| Work item |
Your answer must be the exact lines from the one with "The image size" to the end of the data, both included, with no pictures.

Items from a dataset

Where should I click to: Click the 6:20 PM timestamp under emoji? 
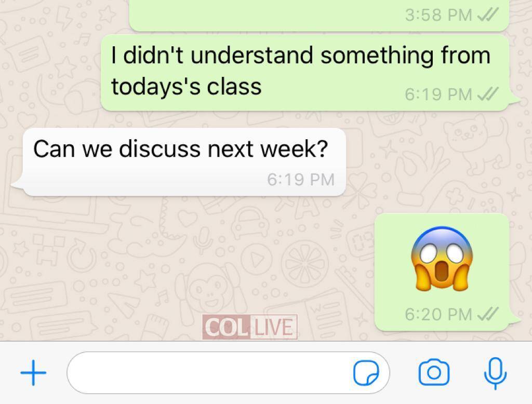click(x=438, y=314)
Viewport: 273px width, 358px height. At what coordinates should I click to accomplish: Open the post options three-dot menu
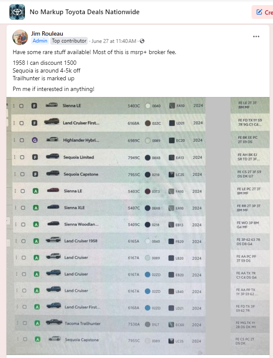256,36
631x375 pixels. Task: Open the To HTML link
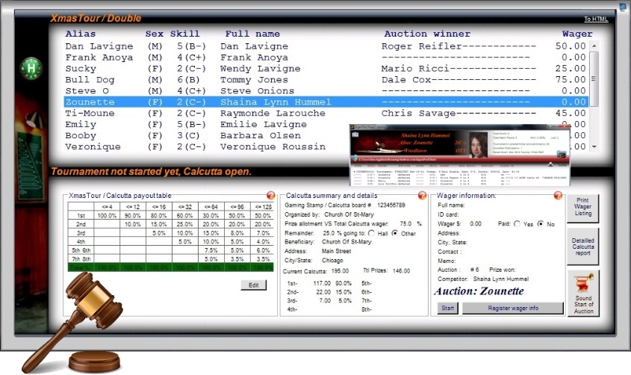click(x=594, y=19)
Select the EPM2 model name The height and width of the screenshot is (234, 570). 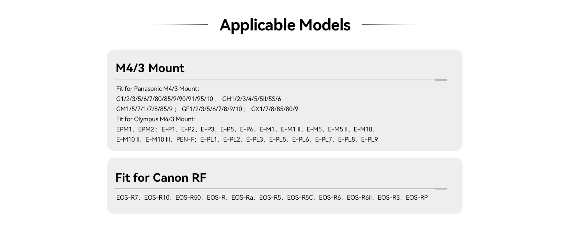pos(146,129)
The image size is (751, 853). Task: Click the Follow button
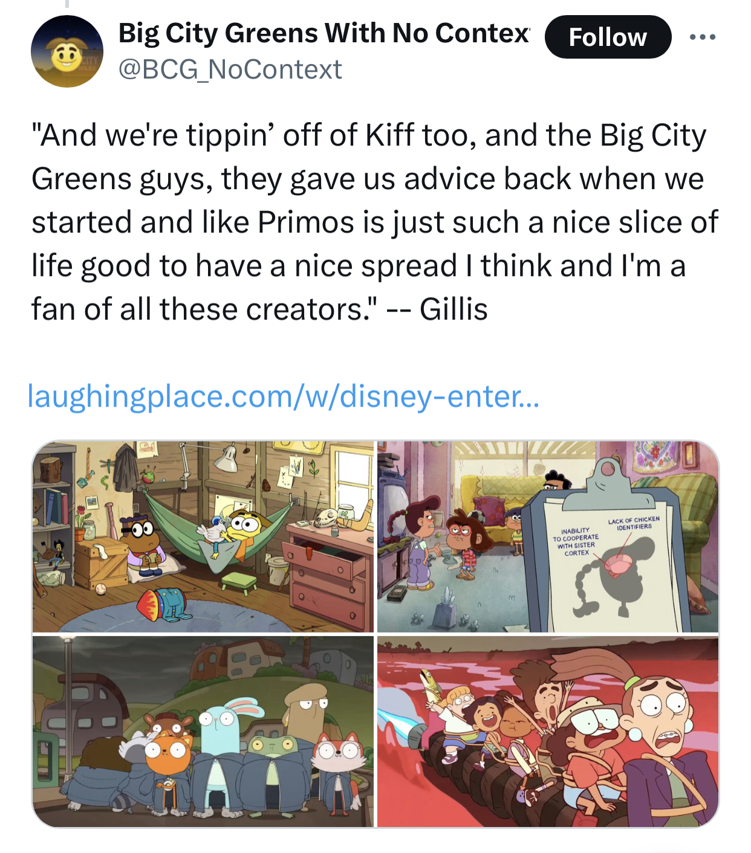click(x=608, y=37)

| Result for this task |
The image size is (751, 853). Task: Click the Follow button
click(x=608, y=37)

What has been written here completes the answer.